Perhaps the biggest savings derives from transport. Since an optical chip is trying to modulate light rather than turn on and off a charge gate, and for chip distances the amount of electrical loss is nearly zero, the computation portion of the chip can be made very efficient. Indeed, the majority of the power is used to convert digital signals to lasers then to read the output and convert it at the other end. A way to think about it is if you connected two switch ports using QSFP28 lasers, and the cable connecting the switches was somehow performing calculations, then the biggest power cost would be the QSFP28 lasers.
These systems provide observation of phase shift through interference. Effectively by observing how light changes through the structure, one can see the results of the calculation.
There are a number of ways to operate phase shifters. Thermal phase shifters are usually slow, in the KHz range. P/N junctions are large but commonly used in high-end optics. A nano optical electro mechanical system (NOEMS) uses a small amount of charge to move the waveguide. This is what Lightmatter uses. This provides low loss and the static power requirements are nearly zero. Capacitance is very small. This works in the 100’s of MHz speed so the Mars chip operates at 1GHz.
Lightmatter uses directional directional couplers means that one gets a 2×2 matrix multiplied by a 1×2 vector. Effectively Lightmatter is using more than a simple MZI shown above.
These arrays are built into larger arrays. This is just a small setup but they can be built into 1000’s of MZIs. The company said that it believes these are being manufactured in a reliable manner.
DAC on the side of the square encodes data on one side of the array. Then it is detected and re-converted to digital on the other side. 64 DACs and ADC mean one gets 4096 MAC operations. The power scales with the square root of the area because most of the power is for the conversion on either side. This is different than classic chips.
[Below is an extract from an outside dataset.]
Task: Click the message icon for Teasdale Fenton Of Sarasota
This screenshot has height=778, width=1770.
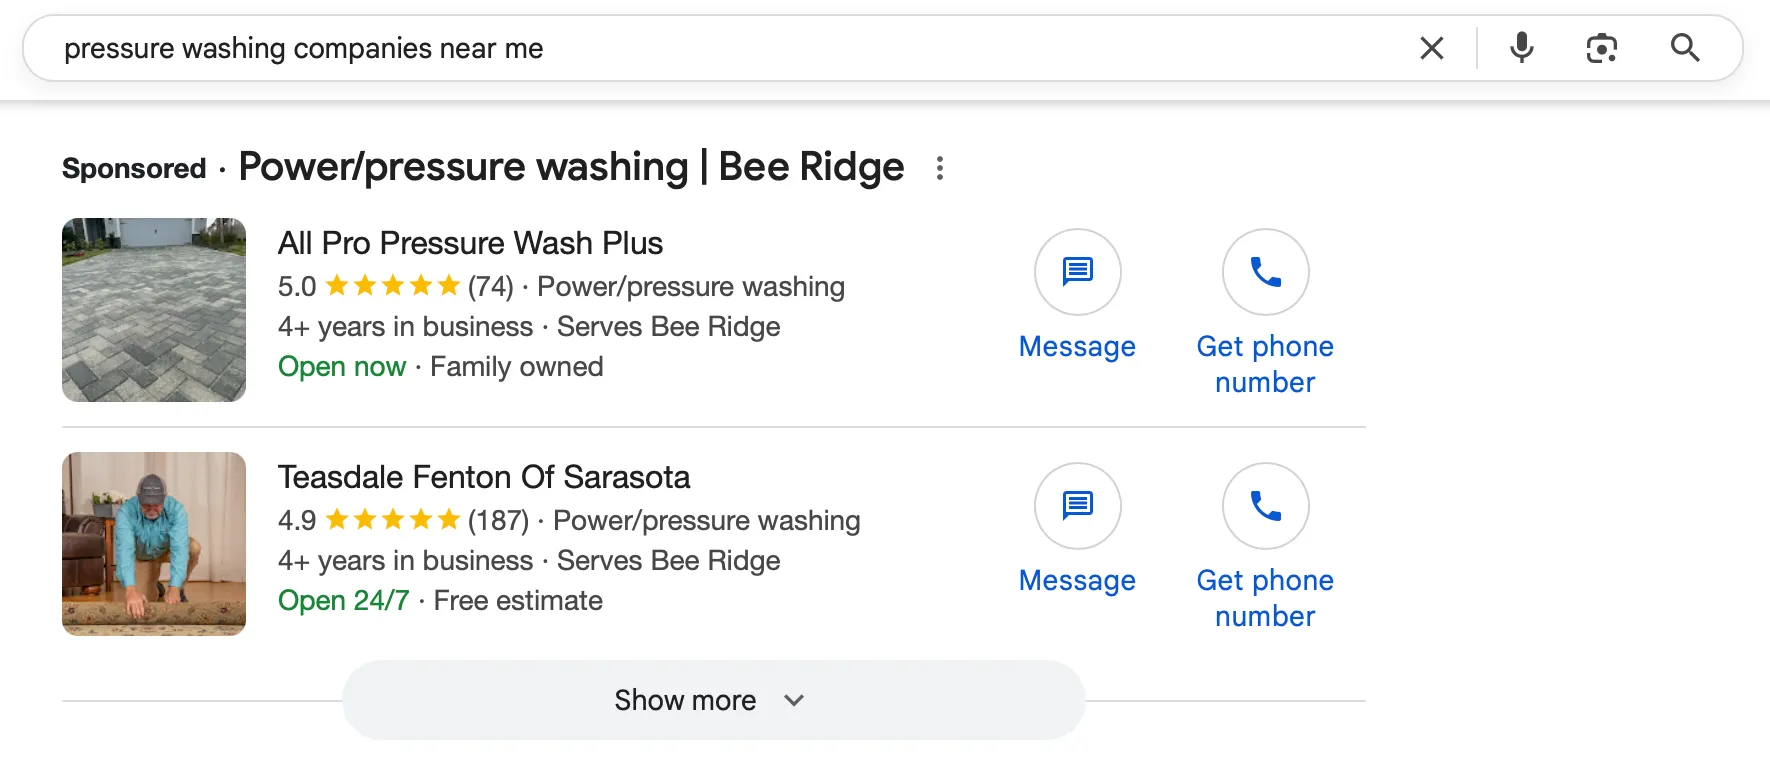Action: [x=1077, y=506]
The design can multiplex into different wavelengths of light which increases the ability to perform more computation per cycle.
The Lightmatter Mars Photonics Core operates at 1GHz which is mostly driven by how fast it can modulate the NOEMS charge.
Not everything makes sense to do with light. Photonics is the core, and this is the SoC around it. It is small but has a 30MB of SRAM for the cache. That is not enough memory to run huge models, but it is enough for smaller models. The company said during the presentation that it is looking at a larger memory. It said 4-stack HBM3 will not get the bandwidth they need.
The SoC holds weights next to the weight DACs to minimize data movement.
The photonics array acts as the ALU. Some of the other tasks that do not go to the Photonics MAC array.
Large batch sizes mean less data conversion. As a result, the chip becomes more efficient.
Most of the power is used by the digital side. The 3W TDP includes the digital as well as laser power. This is an all-in 3W TDP.
Using 3D integration, there is less than 1mm of routing. That saves even more power because data does not have to traverse a huge distance to travel between chips.
Lightmatter is building hooks to integrate its chips into popular AI software frameworks.
This is a picture of the Mars development board.
Right now, the Mars chips are back and in the lab. Let us be clear if they work, and they have a path to scale, then Lightmatter is going to get purchased for a lot of money.
Even though this was the last presentation of Hot Chips 32, it was perhaps the most profound. While other companies were making alternatives to NVIDIA GPUs for AI chips, Lightmatter is making something uniquely different.
That’s incredible. I especially like this quote:
“A way to think about it is if you connected two switch ports using QSFP28 lasers, and the cable connecting the switches was somehow performing calculations, then the biggest power cost would be the QSFP28 lasers.”
I have to re-read this bit again: “and the cable connecting the switches was somehow performing calculations”. Incredible.
The slide on parallel processing is equally impressive. “Single instruction multiple data” type parallel processing, but, the “instruction” is basically a series of prisms and mirrors? Such that simultaneous differing wavelengths are mangled by the instructions in the way intended, allowing it to operate on all of these wavelengths at the same time. And somehow perform computations with this. Wow.
Must be a weird sight … having the big heatsinks placed the ADC/DAC’s instead of on the brain.
Fantastic! It’s like something out of Sci-Fi stories of AI brains based on light, but actually, in many ways, it is Neural nets coming full circle. The first Perceptrons were analog Neural Nets, and remarkably capable for their time:
Hmm.. The energy and performance numbers presented were worse than what can be done with conventional digital electronics. Why is this interesting at all? Why are people spending time on this?
People said the said thing about the first SSDs and look where we are now. You can’t just look at the raw numbers of an immature technology compared to a very mature technology and conclude the entire venture is worthless. I think the idea here could be interesting and it might pan out to be a disruptor in the long term. You have to look at it like https://thinkingscifi.files.wordpress.com/2016/12/s-curve.jpg
It’s kind of silly seeing an optical strand coupled on the side of the package when they should be integrated beside it. Might still be cheaper to do and align rather than going full PCB integrated, though years ago when I was with Compaq/HP, TI was working on a coupling that worked that way.
A year later they have a 4U server and some benchmarks comparing to the NVidia DGX-A100: https://lightmatter.co/products/envise/